Study questions:
- 1) Copy the Peter Rhodes column word for word, from "Peter Rhodes on" up to and including "generation is about.".
- 2) In the Peter Rhodes column, in which place is the bomb-proof underground structure called the Survival Condo?
- 3) Write the next part of the Peter Rhodes column, starting after its last paragraph.

Source extract:
Peter Rhodes on the head-down generation, the NHS under stress and The People's Pestilence
Read today's column from Peter Rhodes
You may have formed the impression over the past few weeks that there is only one plague worth worrying about. Not so. The old hazards are still with us. In a busy street I am suddenly aware of a young man approaching very quickly while fixated on his smartphone. When he is six feet away, unaware of me and a collision seems inevitable, I bellow “Good morning!” He leaps out of his skin, apologises then picks up speed and strides past. Watch out, watch out, the head-down generation is about.
The so-called “One Per Cent” - the richest people in the world, are reportedly dodging coronavirus by paying the earth for quicker tests, better masks, private jets to remote locations and even apartments in a bomb-proof underground structure in Kansas known as the Survival Condo. Their aim, clearly, is to avoid any chance of catching it. For them, Covid-19 is something that happens to other folk. Coronavirus – The People's Pestilence.
The irony, as any health professional will tell you, is that those who get Covid-19 early and survive will have some immunity against it if it comes back later. Which is more than the super-rich can hope for as they emerge, blinking into the sunlight, from the Survival Condo and walk straight into Covid-20, The Second Wave.
According to columnist Owen Jones in the Guardian: “Thanks to a decade of austerity, the Tories have ensured the pandemic will hit the poor the hardest.” Well, only if “the poor” includes those on skiing holidays in Italy or luxury cruises in the Pacific. This contagion has been spurred by affluence and global travel. The first victims of this plague were those who spent thousands of pounds on holidays, not those who sit at home counting the pennies.

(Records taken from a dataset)
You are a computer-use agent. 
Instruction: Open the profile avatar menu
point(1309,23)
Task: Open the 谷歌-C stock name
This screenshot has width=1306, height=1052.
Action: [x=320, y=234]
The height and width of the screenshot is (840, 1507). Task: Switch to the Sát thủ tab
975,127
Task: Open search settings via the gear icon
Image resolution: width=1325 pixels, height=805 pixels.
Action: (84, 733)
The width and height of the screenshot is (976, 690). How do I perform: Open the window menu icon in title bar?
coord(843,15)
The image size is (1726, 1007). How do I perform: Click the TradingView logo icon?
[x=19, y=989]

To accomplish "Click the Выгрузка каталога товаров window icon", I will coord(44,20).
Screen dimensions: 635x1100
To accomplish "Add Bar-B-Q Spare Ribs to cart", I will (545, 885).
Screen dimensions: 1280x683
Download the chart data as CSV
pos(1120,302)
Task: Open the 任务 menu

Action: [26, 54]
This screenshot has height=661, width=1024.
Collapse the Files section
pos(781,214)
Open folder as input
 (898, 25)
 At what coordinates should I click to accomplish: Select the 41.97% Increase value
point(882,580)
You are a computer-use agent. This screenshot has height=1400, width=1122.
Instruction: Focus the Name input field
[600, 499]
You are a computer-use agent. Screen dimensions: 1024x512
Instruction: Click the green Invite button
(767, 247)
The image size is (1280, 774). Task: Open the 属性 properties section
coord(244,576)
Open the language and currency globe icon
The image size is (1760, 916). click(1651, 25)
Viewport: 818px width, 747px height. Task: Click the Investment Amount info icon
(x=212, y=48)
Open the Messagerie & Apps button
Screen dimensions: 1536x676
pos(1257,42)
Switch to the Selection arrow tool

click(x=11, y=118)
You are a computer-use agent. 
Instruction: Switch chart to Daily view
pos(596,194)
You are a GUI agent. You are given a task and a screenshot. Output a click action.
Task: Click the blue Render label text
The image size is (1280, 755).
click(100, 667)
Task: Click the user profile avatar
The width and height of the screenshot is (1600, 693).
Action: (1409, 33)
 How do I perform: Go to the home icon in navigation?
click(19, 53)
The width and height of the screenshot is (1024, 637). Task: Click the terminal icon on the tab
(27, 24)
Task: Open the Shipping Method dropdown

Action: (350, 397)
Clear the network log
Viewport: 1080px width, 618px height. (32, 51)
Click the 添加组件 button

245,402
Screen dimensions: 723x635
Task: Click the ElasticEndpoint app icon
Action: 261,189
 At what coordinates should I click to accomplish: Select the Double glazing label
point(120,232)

Answers by item:
- 1)
Peter Rhodes on the head-down generation, the NHS under stress and The People's Pestilence
Read today's column from Peter Rhodes
You may have formed the impression over the past few weeks that there is only one plague worth worrying about. Not so. The old hazards are still with us. In a busy street I am suddenly aware of a young man approaching very quickly while fixated on his smartphone. When he is six feet away, unaware of me and a collision seems inevitable, I bellow “Good morning!” He leaps out of his skin, apologises then picks up speed and strides past. Watch out, watch out, the head-down generation is about.

- 2) Kansas.

- 3)
Thankfully, at least one Guardian columnist is grown-up enough to see that the time for political point-scoring is over. Marina Hyde: “Wishing the prime minister anything but the absolute best in his stewardship of this crisis is psychopathic.” Amen to that.
As for austerity, how much money should any health service spend on preparing for a pandemic that comes along once in a lifetime? Imagine an NHS so vast and well-funded that it could produce, almost overnight, the required 10,000 intensive-care beds and 100,000 nurses to staff them. And imagine this spare capacity was held in reserve, doctors and nurses endlessly re-trained and all mattresses plumped for 50 years or more, on the off-chance that somebody at a food market in China might buy a dodgy pangolin. Does that strike you as sane use of the nation's resources? Me neither.
The fact is that every health service in the world, private or state-run and whether in a democracy or a dictatorship, has buckled under the strain of Covid-19 and been unable to save some victims. The NHS seems to be doing better than most.